Showing results for 
Search instead for 
Did you mean: 

Re: server hang

Frequent Advisor

server hang

HP Proliant DL580 G5 server geeting hang.
OS Linux 2.6.18-92.1.18
Please verify the logs and help me to find out the root cause
Honored Contributor

Re: server hang

Because you've saved the log file in SSH packet dump mode, it's rather difficult to read the text.

But the cause of the hang is pretty obvious: the system is running out of memory (RAM).

Text from the beginning of the log dump:

>Eaudispd invoked oom-killer: gfp_mask=0x201d2, order=0, oomkilladj=0

[the rest of the log seems to contain only oom-killer debugging information]

When a Linux system is using all the RAM and swap and automatically shrunk all OS caches to the minimum possible size, the system is truly out of memory. At this time, the kernel starts an "oom-killer" procedure, that is intended to find a process to kill and gain some memory that way. Ideally, the oom-killer should find the process that has caused the system to run out of memory and kill it, but this is actually very hard to implement reliably.

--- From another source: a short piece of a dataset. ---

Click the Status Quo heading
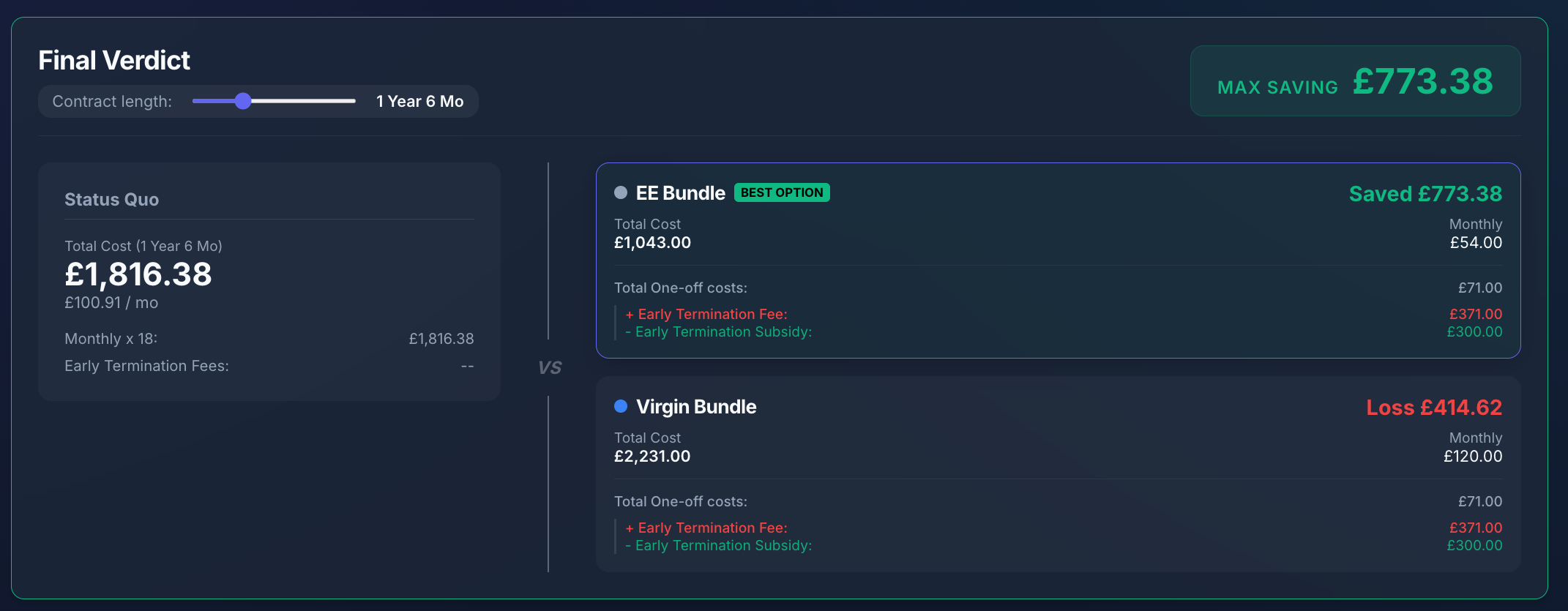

In practice, the oom-killer may kill processes somewhat randomly. It might kill the SSH daemon, or other processes essential for logging on to the system through the network. In this case, it may be very difficult to do anything other than reboot the system.

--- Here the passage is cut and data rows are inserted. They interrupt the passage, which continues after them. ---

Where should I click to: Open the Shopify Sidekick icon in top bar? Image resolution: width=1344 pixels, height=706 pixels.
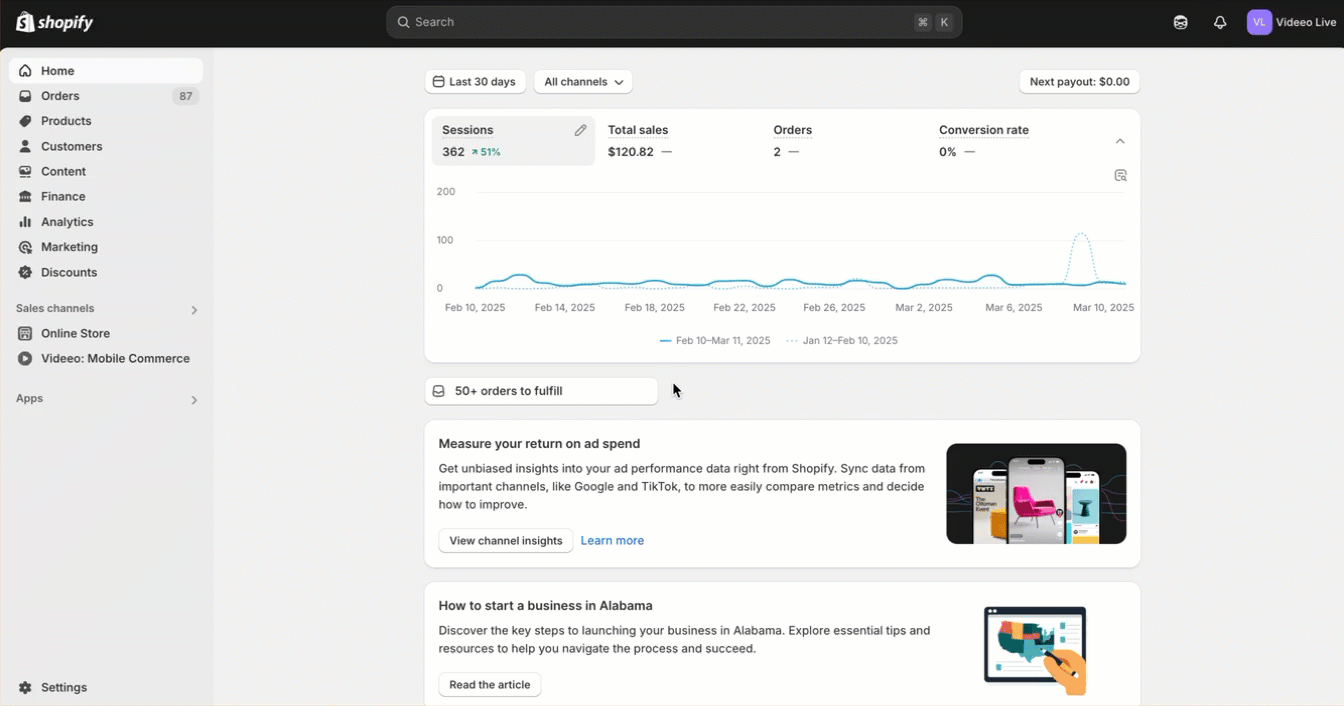click(x=1181, y=22)
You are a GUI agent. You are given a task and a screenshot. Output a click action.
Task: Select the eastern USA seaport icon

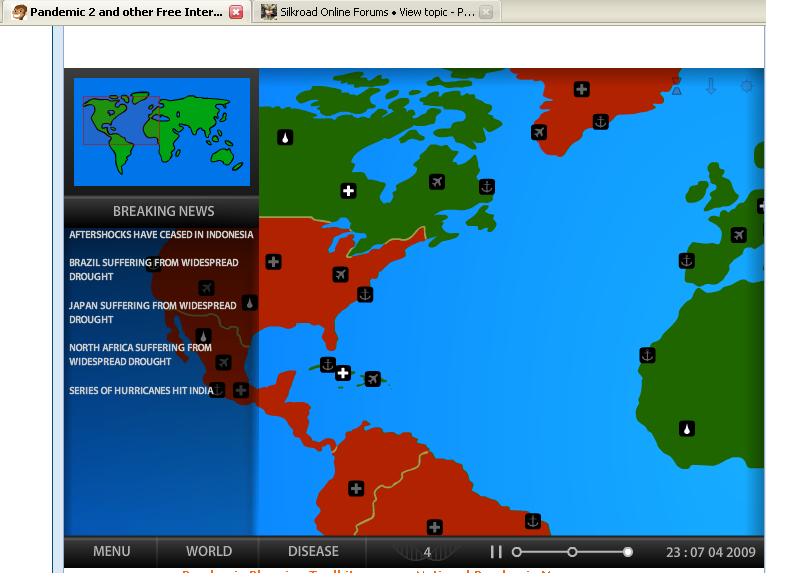[x=365, y=294]
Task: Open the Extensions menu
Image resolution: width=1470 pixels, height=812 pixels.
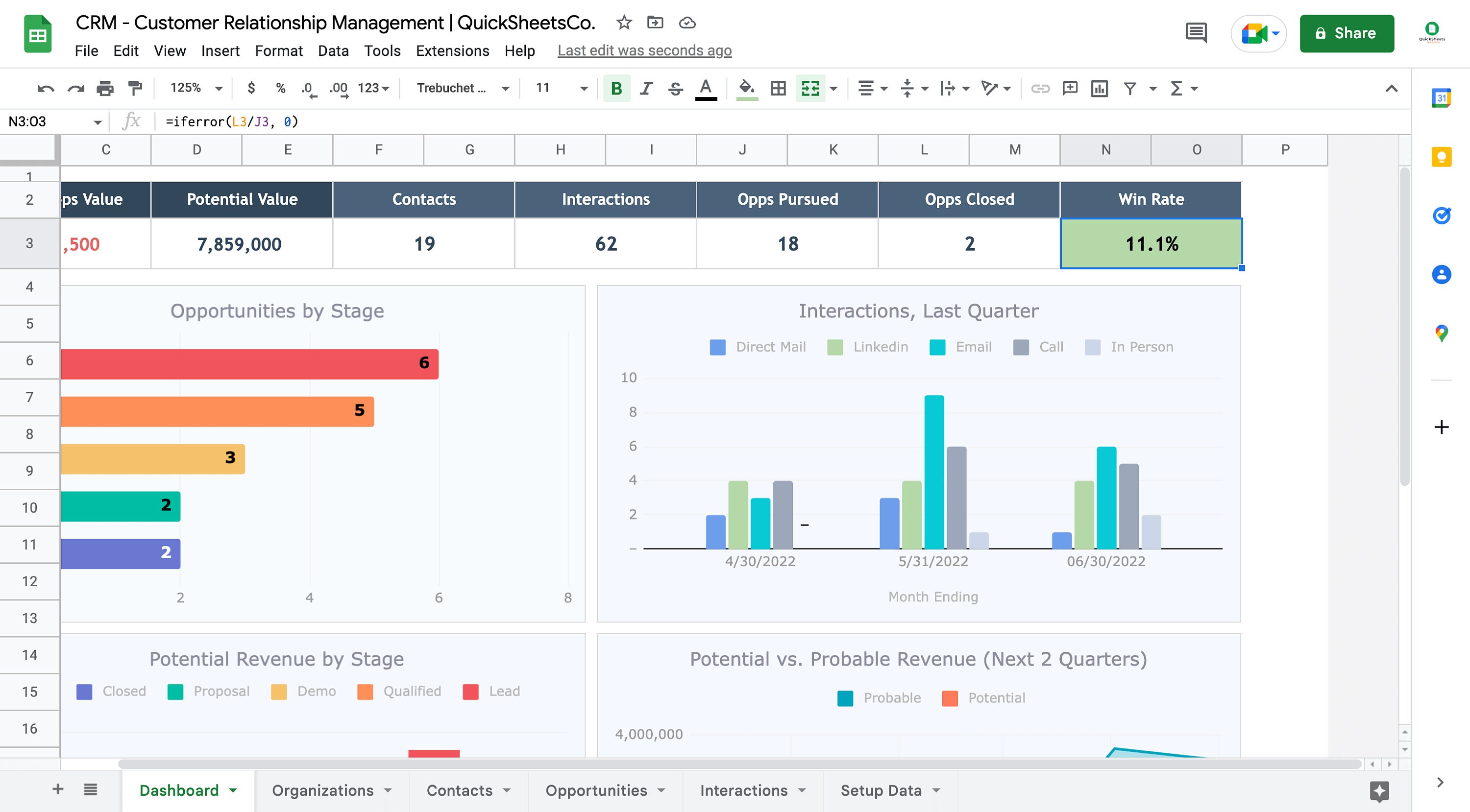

After the reboot, you can only examine the logs and/or improve the monitoring on the system, so that next time you will catch the memory shortage *before* it gets so bad that oom-killer starts.

When a system runs for a long time (days/weeks/months), the memory usage of all its applications should eventually stabilize to some value if the workload of the system remains constant. But if an application has a bug, it might keep allocating more and more memory without any limit at all, because it cannot re-use the memory it already has, or "forgets" that it has the memory. This is a "memory leak".

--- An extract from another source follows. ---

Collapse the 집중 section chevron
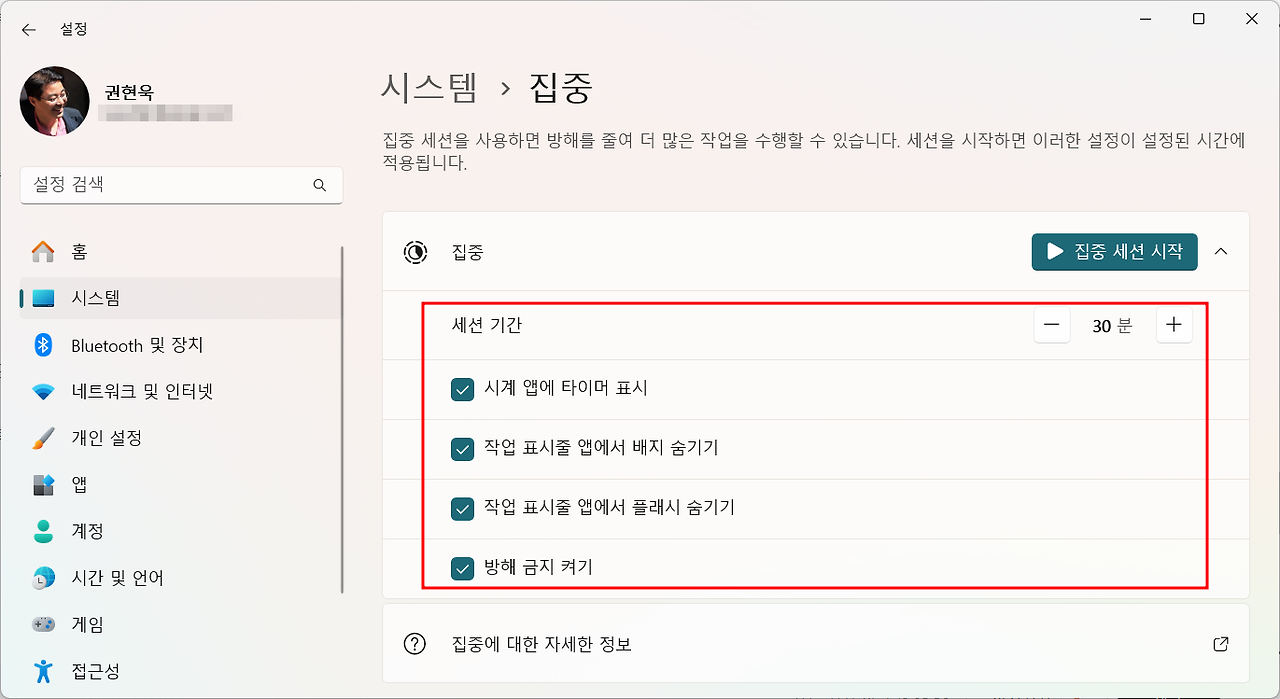This screenshot has height=699, width=1280. [x=1221, y=252]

If you draw a graph of the application's memory usage, a memory leak presents a characteristic "sawtooth" pattern: when an application is started, its memory usage rapidly climbs to some initial value, then keeps steadily growing after that. Once the application is stopped and restarted, the memory usage again returns to the initial value (even if the workload is exactly the same as before the restart), then resumes the slow growth.

"atop" and its non-interactive component "atopsar" are good tools for catching memory leaks. There is also an optional "atopscripts" package, which contains a "findleak" script that can interpret the data collected by atopsar and list the processes whose size has been growing, ordered by the speed of growth.

Because stopping and restarting the application "resets" the memory leak, restarting the application periodically each night or weekend can be used as a work-around. But such a leak is always a bug in application and should be fixed.

(It was often thought that older versions of Windows required a "maintenance reboot" every now and then. This practice covered up a lot of memory leaks and allowed a culture of poor programming to develop.)

Frequent Advisor

Re: server hang


Thank you so much for your input . This will help us proceed further.